-- Dataset extract --
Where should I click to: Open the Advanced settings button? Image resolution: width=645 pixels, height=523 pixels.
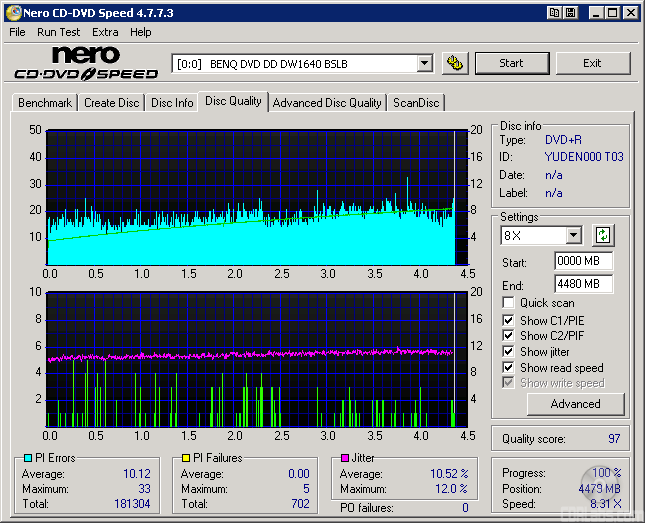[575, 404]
==
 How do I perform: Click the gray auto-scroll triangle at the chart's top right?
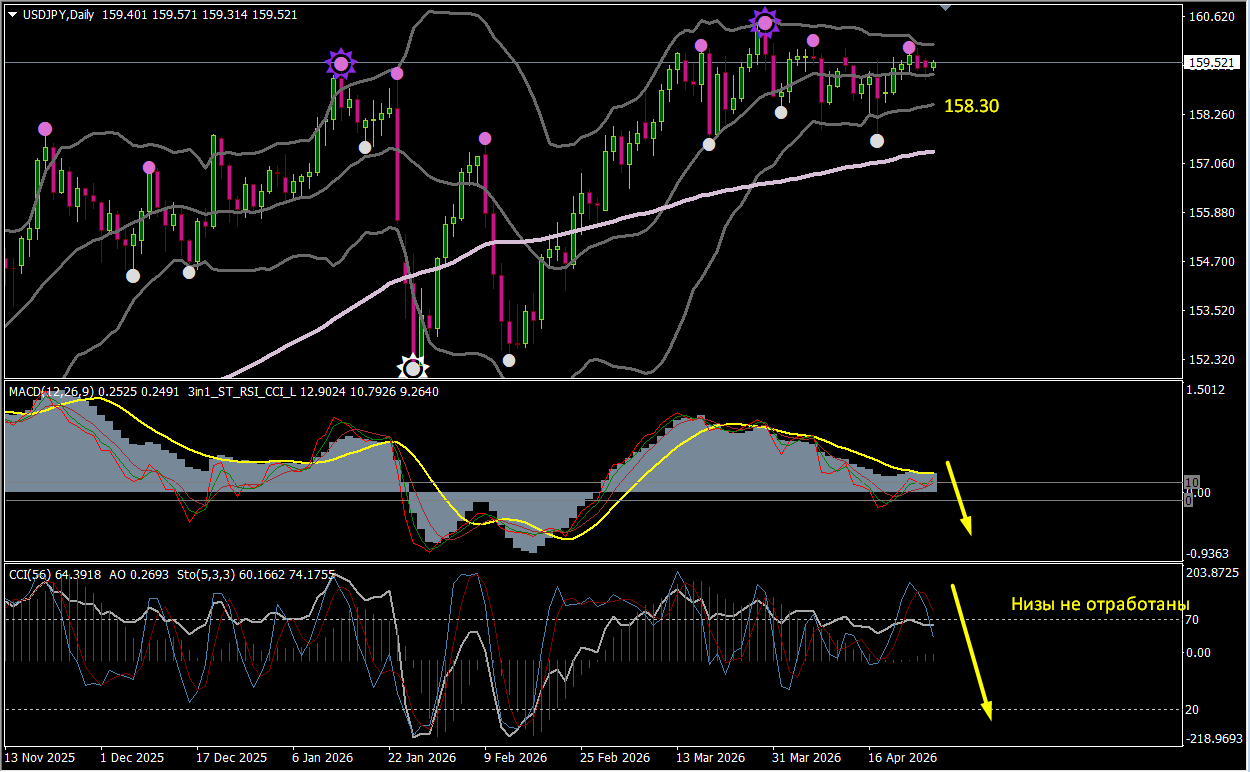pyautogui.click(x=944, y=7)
--
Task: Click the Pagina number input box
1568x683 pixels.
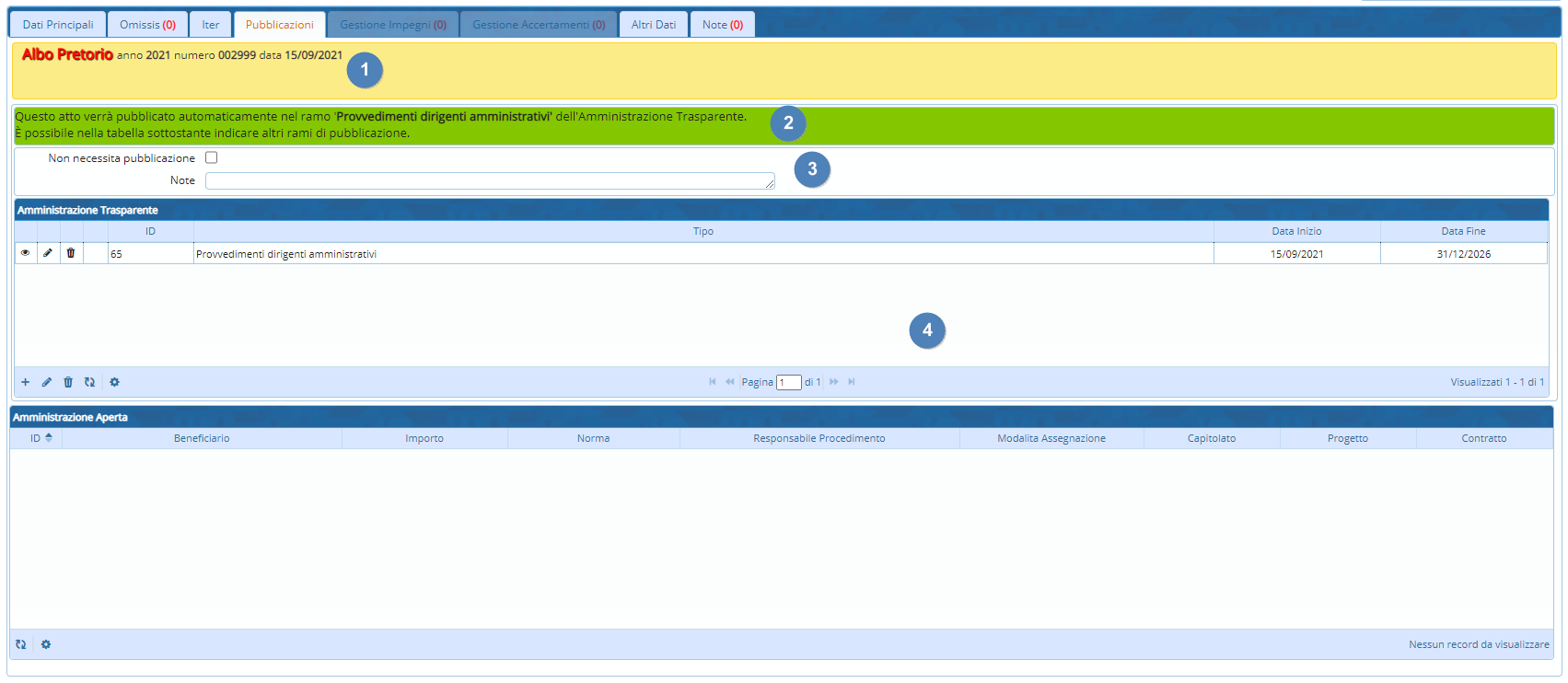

-- Exercise directions --
Set down precisely the lines above between the line holding "Task: Click the Pagina number input box" and the line holding "1568x683 pixels.", inclusive, and nothing beyond them.

-- Answer --
Task: Click the Pagina number input box
1568x683 pixels.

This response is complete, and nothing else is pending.